Formado por dezenas de crianças, apenas alguns personagens têm suas histórias aprofundadas, sendo principalmente: Pedro Bala, líder, Professor, o único que sabia ler, Sem Pernas, que ficou manco após ser espancado, Gato e Volta Seca, além de Dora, a única menina a participar do grupo. O romance conta as histórias individuais dos personagens, mostrando suas fragilidades emocionais em contraste com suas investidas violentas como forma de sobreviver em uma sociedade que não os queria vivos.

As sombras nos esgotos

Nós, por sua vez, começa na década de 1980, com algumas de reportagens de televisão e com a história de Adelaide, uma menina que, depois de se perder dos pais durante um passeio na praia, volta para casa em estado de choque. Anos mais tarde, depois de casar e ter dois filhos, volta à praia na qual se perdeu na infância. No decorrer do filme, as pessoas são atacadas e mortas por criaturas vindas dos esgotos. Tais criaturas são idênticas aos seus correspondentes no mundo da superfície e têm como principal objetivo o “desacorrentamento”, ou seja, livrar-se de seus correspondentes que vêem a luz do sol.

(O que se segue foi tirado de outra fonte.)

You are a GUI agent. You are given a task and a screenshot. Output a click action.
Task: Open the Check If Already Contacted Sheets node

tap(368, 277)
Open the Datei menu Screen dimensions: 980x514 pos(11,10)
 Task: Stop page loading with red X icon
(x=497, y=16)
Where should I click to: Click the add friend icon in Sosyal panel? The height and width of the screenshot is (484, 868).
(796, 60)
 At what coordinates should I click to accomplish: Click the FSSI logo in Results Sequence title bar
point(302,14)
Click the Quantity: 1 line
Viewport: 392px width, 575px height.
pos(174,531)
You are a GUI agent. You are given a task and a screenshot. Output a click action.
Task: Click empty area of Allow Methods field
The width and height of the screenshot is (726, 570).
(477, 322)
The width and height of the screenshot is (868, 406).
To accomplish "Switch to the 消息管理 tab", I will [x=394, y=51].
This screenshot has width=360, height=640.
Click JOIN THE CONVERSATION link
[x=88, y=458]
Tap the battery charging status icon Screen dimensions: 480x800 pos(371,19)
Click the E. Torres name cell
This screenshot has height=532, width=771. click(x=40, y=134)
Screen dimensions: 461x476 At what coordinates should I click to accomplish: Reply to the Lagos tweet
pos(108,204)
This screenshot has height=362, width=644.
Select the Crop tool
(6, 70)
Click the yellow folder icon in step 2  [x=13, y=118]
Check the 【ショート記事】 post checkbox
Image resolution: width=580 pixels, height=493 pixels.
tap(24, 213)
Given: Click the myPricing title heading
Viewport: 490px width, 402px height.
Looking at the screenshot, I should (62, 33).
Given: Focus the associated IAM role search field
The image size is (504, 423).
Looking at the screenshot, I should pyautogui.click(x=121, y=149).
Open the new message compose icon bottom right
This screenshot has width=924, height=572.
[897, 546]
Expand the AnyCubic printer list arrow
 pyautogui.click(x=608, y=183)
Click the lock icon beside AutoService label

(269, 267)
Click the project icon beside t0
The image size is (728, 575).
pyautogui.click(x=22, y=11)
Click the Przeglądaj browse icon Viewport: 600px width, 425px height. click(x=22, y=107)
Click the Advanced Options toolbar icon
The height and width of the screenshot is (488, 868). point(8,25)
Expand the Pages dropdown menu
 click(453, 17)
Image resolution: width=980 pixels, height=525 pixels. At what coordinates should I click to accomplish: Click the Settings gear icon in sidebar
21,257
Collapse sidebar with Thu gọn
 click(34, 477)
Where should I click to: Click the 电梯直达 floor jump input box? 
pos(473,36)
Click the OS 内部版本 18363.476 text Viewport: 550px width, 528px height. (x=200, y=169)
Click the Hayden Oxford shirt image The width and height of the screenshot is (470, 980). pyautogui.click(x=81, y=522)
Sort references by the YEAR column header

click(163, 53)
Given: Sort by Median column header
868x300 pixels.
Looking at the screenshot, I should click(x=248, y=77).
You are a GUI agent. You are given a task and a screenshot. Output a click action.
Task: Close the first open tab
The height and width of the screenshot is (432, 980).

Diferentemente de Corra!, não considero que o principal foco da narrativa de Peele tenha sido o racismo, e sim a desigualdade econômica como um todo, como disse mais acima. Obviamente, a escolha de um elenco principal formado por atores e atrizes negros, já tange a questão no que diz respeito à representatividade, mas ainda sim não aparece como foco principal da narrativa. E, ao negar o racismo como tema principal do filme, não tenho pretensão de tirar sua importância nas discussões sobre o enredo.

Um exemplo possível é que, mesmo havendo o contraponto entre a família negra e a branca, “Nós” parece focar muito mais na diferença de classe social entre elas, ironizando-a em piadas. Enquanto a família de Adelaide (Lupita Nyong’o) parece ser de classe média, a de Kitty (Elizabeth Moss), branca, tem uma casa extremamente luxuosa. Ainda que tal diferenciação econômica tenha no racismo uma possível causa, não parece ser um ponto fundamental abordado no filme.

Esgoto, trapiche e marginalização

E é na questão da desigualdade social que considero haver maiores paralelos entre as duas obras. Capitães da Areia poderia ter sido escrito nos dias de hoje, em meio a debates sobre diminuição da maioridade penal, superlotação carcerária e governo que legitima o discurso de que direitos humanos seriam uma pauta partidária. Do mesmo modo, Nós não perde a oportunidade de criticar visões de extrema-direita com um monólogo-manifesto sobre a matança como uma missão de deus e por uma América melhor.

Salvador é dividida em cidade alta, área com renda per capita maior, e cidade baixa, com bairros mais pobres. O trapiche das crianças fica ao nível do mar, o que simbolizaria o mais baixo que se poderia chegar nessa hierarquia do espaço geográfico. As sombras, em Nós, vêm dos esgotos, que também tendem a ser considerados os espaços mais insalubres do espaço urbano. É desses espaços “baixos” que vêm aqueles que atacam aqueles que têm uma vida comum.

Tanto “Nós” quanto “Capitães da Areia” são narrativas sobre o desespero de sobrevivência de grupos postos à margem em despeito às suas similaridades com seus iguais. As crianças do trapiche, ao mesmo tempo que assaltavam, também invejavam crianças da cidade alta por terem famílias, casa e comida. Além de um tratamento minimamente humano do qual simplesmente foram estimulados a acreditar que não mereciam. O mesmo acontece com os doppelgänger: criadas à similaridade de um outro, tinham que se contentar a uma vida como experiências não finalizadas, cujo o único propósito é seguir aqueles que, por algum motivo, tiveram direito a uma vida digna.